» Source data:
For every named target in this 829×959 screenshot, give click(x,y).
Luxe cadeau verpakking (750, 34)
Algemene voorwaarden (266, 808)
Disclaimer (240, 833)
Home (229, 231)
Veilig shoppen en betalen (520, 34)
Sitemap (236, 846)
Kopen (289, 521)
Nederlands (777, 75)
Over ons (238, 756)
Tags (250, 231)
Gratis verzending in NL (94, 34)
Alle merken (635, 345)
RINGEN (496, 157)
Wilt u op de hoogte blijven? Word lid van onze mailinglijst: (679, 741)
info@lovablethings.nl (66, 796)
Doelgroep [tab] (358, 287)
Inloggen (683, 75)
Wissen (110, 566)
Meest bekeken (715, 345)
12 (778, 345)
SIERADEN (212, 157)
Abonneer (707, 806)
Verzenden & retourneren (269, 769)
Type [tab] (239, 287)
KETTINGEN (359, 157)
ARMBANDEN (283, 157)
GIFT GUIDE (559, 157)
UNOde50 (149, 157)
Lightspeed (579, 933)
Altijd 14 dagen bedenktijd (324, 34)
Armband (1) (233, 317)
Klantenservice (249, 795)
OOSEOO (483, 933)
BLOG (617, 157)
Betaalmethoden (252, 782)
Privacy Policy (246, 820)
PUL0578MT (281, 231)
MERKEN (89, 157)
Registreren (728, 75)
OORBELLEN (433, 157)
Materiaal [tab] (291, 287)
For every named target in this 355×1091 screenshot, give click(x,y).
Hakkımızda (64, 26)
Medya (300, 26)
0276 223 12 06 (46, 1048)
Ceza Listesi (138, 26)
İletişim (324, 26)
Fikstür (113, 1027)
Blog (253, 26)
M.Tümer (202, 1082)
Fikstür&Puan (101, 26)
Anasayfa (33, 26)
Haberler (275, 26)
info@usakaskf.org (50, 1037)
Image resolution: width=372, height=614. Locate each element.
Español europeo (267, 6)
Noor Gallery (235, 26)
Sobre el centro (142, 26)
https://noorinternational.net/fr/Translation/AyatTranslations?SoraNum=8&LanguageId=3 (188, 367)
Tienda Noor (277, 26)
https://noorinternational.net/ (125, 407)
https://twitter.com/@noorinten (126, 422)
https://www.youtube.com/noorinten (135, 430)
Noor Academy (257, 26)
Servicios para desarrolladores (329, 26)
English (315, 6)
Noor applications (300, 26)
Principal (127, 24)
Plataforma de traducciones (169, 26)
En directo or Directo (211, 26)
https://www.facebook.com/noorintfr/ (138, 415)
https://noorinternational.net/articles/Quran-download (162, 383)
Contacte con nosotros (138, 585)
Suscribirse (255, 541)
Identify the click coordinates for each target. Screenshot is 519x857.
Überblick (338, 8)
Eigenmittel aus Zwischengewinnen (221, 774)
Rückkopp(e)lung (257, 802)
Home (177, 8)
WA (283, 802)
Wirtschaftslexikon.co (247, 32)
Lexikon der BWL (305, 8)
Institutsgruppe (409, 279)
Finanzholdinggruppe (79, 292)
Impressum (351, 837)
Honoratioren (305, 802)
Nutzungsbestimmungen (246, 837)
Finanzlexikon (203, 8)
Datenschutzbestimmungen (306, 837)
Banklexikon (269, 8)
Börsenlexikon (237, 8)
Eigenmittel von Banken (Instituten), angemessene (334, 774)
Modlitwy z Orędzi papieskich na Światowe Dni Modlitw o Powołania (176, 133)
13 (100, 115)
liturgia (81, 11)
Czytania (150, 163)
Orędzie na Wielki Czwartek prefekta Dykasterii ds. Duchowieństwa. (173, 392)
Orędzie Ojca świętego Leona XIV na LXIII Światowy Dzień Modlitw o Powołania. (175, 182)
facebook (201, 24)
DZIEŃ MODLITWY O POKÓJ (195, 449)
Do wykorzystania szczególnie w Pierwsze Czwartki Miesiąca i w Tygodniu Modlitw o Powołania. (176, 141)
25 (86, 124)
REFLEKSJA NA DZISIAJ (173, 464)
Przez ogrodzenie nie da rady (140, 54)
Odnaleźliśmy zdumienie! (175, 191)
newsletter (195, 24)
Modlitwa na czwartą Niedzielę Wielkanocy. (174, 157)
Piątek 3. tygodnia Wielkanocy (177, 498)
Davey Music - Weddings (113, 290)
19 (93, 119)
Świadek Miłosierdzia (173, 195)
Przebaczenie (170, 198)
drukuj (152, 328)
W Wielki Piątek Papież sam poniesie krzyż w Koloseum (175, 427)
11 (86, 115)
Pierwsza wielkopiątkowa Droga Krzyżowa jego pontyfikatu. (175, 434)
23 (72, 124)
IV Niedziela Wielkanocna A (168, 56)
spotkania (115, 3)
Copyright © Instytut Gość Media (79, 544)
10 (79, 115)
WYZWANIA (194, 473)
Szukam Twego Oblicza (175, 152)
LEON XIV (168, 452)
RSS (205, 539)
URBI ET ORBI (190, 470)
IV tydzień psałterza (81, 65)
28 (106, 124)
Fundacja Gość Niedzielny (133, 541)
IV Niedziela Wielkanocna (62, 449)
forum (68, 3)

» Short problem:
Rename "Disclaimer" to "Vrijwaring" throughout the listing above. Reproduce every other line without change.

» Full output:
For every named target in this 829×959 screenshot, give click(x,y).
Luxe cadeau verpakking (750, 34)
Algemene voorwaarden (266, 808)
Vrijwaring (240, 833)
Home (229, 231)
Veilig shoppen en betalen (520, 34)
Sitemap (236, 846)
Kopen (289, 521)
Nederlands (777, 75)
Over ons (238, 756)
Tags (250, 231)
Gratis verzending in NL (94, 34)
Alle merken (635, 345)
RINGEN (496, 157)
Wilt u op de hoogte blijven? Word lid van onze mailinglijst: (679, 741)
info@lovablethings.nl (66, 796)
Doelgroep [tab] (358, 287)
Inloggen (683, 75)
Wissen (110, 566)
Meest bekeken (715, 345)
12 (778, 345)
SIERADEN (212, 157)
Abonneer (707, 806)
Verzenden & retourneren (269, 769)
Type [tab] (239, 287)
KETTINGEN (359, 157)
ARMBANDEN (283, 157)
GIFT GUIDE (559, 157)
UNOde50 (149, 157)
Lightspeed (579, 933)
Altijd 14 dagen bedenktijd (324, 34)
Armband (1) (233, 317)
Klantenservice (249, 795)
OOSEOO (483, 933)
BLOG (617, 157)
Betaalmethoden (252, 782)
Privacy Policy (246, 820)
PUL0578MT (281, 231)
MERKEN (89, 157)
Registreren (728, 75)
OORBELLEN (433, 157)
Materiaal [tab] (291, 287)
For every named target in this 355×1091 screenshot, give click(x,y).
Hakkımızda (64, 26)
Medya (300, 26)
0276 223 12 06 (46, 1048)
Ceza Listesi (138, 26)
İletişim (324, 26)
Fikstür (113, 1027)
Blog (253, 26)
M.Tümer (202, 1082)
Fikstür&Puan (101, 26)
Anasayfa (33, 26)
Haberler (275, 26)
info@usakaskf.org (50, 1037)
Image resolution: width=372, height=614. Locate each element.
Español europeo (267, 6)
Noor Gallery (235, 26)
Sobre el centro (142, 26)
https://noorinternational.net/fr/Translation/AyatTranslations?SoraNum=8&LanguageId=3 (188, 367)
Tienda Noor (277, 26)
https://noorinternational.net/ (125, 407)
https://twitter.com/@noorinten (126, 422)
https://www.youtube.com/noorinten (135, 430)
Noor Academy (257, 26)
Servicios para desarrolladores (329, 26)
English (315, 6)
Noor applications (300, 26)
Principal (127, 24)
Plataforma de traducciones (169, 26)
En directo or Directo (211, 26)
https://www.facebook.com/noorintfr/ (138, 415)
https://noorinternational.net/articles/Quran-download (162, 383)
Contacte con nosotros (138, 585)
Suscribirse (255, 541)
Identify the click coordinates for each target. Screenshot is 519x857.
Überblick (338, 8)
Eigenmittel aus Zwischengewinnen (221, 774)
Rückkopp(e)lung (257, 802)
Home (177, 8)
WA (283, 802)
Wirtschaftslexikon.co (247, 32)
Lexikon der BWL (305, 8)
Institutsgruppe (409, 279)
Finanzholdinggruppe (79, 292)
Impressum (351, 837)
Honoratioren (305, 802)
Nutzungsbestimmungen (246, 837)
Finanzlexikon (203, 8)
Datenschutzbestimmungen (306, 837)
Banklexikon (269, 8)
Börsenlexikon (237, 8)
Eigenmittel von Banken (Instituten), angemessene (334, 774)
Modlitwy z Orędzi papieskich na Światowe Dni Modlitw o Powołania (176, 133)
13 (100, 115)
liturgia (81, 11)
Czytania (150, 163)
Orędzie na Wielki Czwartek prefekta Dykasterii ds. Duchowieństwa. (173, 392)
Orędzie Ojca świętego Leona XIV na LXIII Światowy Dzień Modlitw o Powołania. (175, 182)
facebook (201, 24)
DZIEŃ MODLITWY O POKÓJ (195, 449)
Do wykorzystania szczególnie w Pierwsze Czwartki Miesiąca i w Tygodniu Modlitw o Powołania. (176, 141)
25 (86, 124)
REFLEKSJA NA DZISIAJ (173, 464)
Przez ogrodzenie nie da rady (140, 54)
Odnaleźliśmy zdumienie! (175, 191)
newsletter (195, 24)
Modlitwa na czwartą Niedzielę Wielkanocy. (174, 157)
Piątek 3. tygodnia Wielkanocy (177, 498)
Davey Music - Weddings (113, 290)
19 (93, 119)
Świadek Miłosierdzia (173, 195)
Przebaczenie (170, 198)
drukuj (152, 328)
W Wielki Piątek Papież sam poniesie krzyż w Koloseum (175, 427)
11 (86, 115)
Pierwsza wielkopiątkowa Droga Krzyżowa jego pontyfikatu. (175, 434)
23 (72, 124)
IV Niedziela Wielkanocna A (168, 56)
spotkania (115, 3)
Copyright © Instytut Gość Media (79, 544)
10 (79, 115)
WYZWANIA (194, 473)
Szukam Twego Oblicza (175, 152)
LEON XIV (168, 452)
RSS (205, 539)
URBI ET ORBI (190, 470)
IV tydzień psałterza (81, 65)
28 (106, 124)
Fundacja Gość Niedzielny (133, 541)
IV Niedziela Wielkanocna (62, 449)
forum (68, 3)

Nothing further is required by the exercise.